One of the big drawbacks to flying British Airways awards to Europe is that its flights through London have huge fuel surcharges (even on partner carriers like American who don’t assess them to their own frequent flyers). However, Air Berlin and Aer Lingus do not have nearly as high surcharges so it can make a lot of sense to use your Avios to book awards on them instead.

Using Avios to book on Aer Lingus is a great way to save on surcharges.
Using Avios to book on Aer Lingus is a great way to save on surcharges.

Aer Lingus awards can only be booked over the phone. I had to call up British Airways’ customer service number at 1-800-247-9297 to book my award travel when I booked a business class award to Dublin over the summer, though you can first search ExpertFlyer to find Aer Lingus award availability before calling BA and then asking the agent to waive the phone booking fee since you cannot book online.

________________________

> [Written instruction 1]: Please turn the rows into a numbered list, starting with the line that contains "Open the Storage Location search lookup" and going on through the line that contains "Action: point(109,93)", both lines included and blank lines left out.
The rows that follow have no connection to the text about booking Aer Lingus awards with Avios.

________________________

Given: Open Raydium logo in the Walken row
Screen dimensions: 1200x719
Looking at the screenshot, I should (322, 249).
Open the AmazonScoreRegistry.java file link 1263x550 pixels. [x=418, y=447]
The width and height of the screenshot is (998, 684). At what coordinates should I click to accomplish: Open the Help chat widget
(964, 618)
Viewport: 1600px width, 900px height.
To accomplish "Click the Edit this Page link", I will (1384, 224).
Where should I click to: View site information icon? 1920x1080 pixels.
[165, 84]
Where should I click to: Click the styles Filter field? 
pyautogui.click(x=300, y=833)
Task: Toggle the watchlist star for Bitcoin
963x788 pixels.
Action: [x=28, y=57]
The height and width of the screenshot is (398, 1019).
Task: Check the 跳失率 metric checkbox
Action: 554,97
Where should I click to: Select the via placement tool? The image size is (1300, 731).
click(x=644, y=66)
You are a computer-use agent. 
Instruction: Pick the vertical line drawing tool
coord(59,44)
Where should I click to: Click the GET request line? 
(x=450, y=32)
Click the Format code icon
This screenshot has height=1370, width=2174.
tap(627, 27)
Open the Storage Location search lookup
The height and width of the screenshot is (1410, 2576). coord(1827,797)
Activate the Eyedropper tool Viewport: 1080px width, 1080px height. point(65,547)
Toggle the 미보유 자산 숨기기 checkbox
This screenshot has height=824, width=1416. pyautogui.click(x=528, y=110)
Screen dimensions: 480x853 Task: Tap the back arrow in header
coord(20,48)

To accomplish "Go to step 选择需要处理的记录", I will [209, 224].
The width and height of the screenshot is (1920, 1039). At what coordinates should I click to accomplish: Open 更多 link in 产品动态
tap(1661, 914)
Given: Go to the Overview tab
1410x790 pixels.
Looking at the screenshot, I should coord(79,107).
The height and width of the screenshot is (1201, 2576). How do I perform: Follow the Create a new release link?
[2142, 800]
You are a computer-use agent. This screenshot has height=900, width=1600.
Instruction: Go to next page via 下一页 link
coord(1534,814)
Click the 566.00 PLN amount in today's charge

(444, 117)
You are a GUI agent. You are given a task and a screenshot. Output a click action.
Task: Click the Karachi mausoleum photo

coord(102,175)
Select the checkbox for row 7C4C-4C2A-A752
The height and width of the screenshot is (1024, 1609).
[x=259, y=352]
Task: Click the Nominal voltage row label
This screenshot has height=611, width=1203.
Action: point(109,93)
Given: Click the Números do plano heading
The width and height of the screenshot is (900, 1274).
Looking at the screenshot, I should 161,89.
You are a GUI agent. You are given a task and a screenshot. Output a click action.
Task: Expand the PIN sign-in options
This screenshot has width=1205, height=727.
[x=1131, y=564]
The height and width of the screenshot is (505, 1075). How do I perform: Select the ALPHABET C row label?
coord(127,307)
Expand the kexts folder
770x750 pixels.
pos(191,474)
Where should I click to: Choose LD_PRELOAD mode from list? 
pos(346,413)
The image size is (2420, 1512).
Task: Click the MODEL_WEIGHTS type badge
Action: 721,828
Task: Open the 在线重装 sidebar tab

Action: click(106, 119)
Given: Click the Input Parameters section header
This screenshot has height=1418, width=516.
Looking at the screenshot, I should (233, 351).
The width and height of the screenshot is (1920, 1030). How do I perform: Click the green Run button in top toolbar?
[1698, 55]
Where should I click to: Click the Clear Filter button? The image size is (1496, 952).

________________________

> [Written instruction 2]: Continue the piece on using Avios for Aer Lingus awards from the point where it stops.

> [Response 1]:
1. Open the Storage Location search lookup
2. The height and width of the screenshot is (1410, 2576). coord(1827,797)
3. Activate the Eyedropper tool Viewport: 1080px width, 1080px height. point(65,547)
4. Toggle the 미보유 자산 숨기기 checkbox
5. This screenshot has height=824, width=1416. pyautogui.click(x=528, y=110)
6. Screen dimensions: 480x853 Task: Tap the back arrow in header
7. coord(20,48)
8. To accomplish "Go to step 选择需要处理的记录", I will [209, 224].
9. The width and height of the screenshot is (1920, 1039). At what coordinates should I click to accomplish: Open 更多 link in 产品动态
10. tap(1661, 914)
11. Given: Go to the Overview tab
12. 1410x790 pixels.
13. Looking at the screenshot, I should coord(79,107).
14. The height and width of the screenshot is (1201, 2576). How do I perform: Follow the Create a new release link?
15. [2142, 800]
16. You are a computer-use agent. This screenshot has height=900, width=1600.
17. Instruction: Go to next page via 下一页 link
18. coord(1534,814)
19. Click the 566.00 PLN amount in today's charge
20. (444, 117)
21. You are a GUI agent. You are given a task and a screenshot. Output a click action.
22. Task: Click the Karachi mausoleum photo
23. coord(102,175)
24. Select the checkbox for row 7C4C-4C2A-A752
25. The height and width of the screenshot is (1024, 1609).
26. [x=259, y=352]
27. Task: Click the Nominal voltage row label
28. This screenshot has height=611, width=1203.
29. Action: point(109,93)

> [Response 2]:
The other great thing is that since Avios is a distance-based mileage program, one of the sweet spot redemptions is from Boston to Dublin which requires just 25,000 Avios roundtrip in Economy and 50,000 Avios roundtrip in Business Class – an incredible value for airfares to Europe.

  • Boston-Dublin in Economy in Aer Lingus: 25,000 Avios plus $108 in taxes and fees. You would need to transfer 21,000 Membership Rewards points during this transfer bonus. Tickets are going for around $550 at the very lowest in October-November, so you're getting a per-point value of about 2.1 cents.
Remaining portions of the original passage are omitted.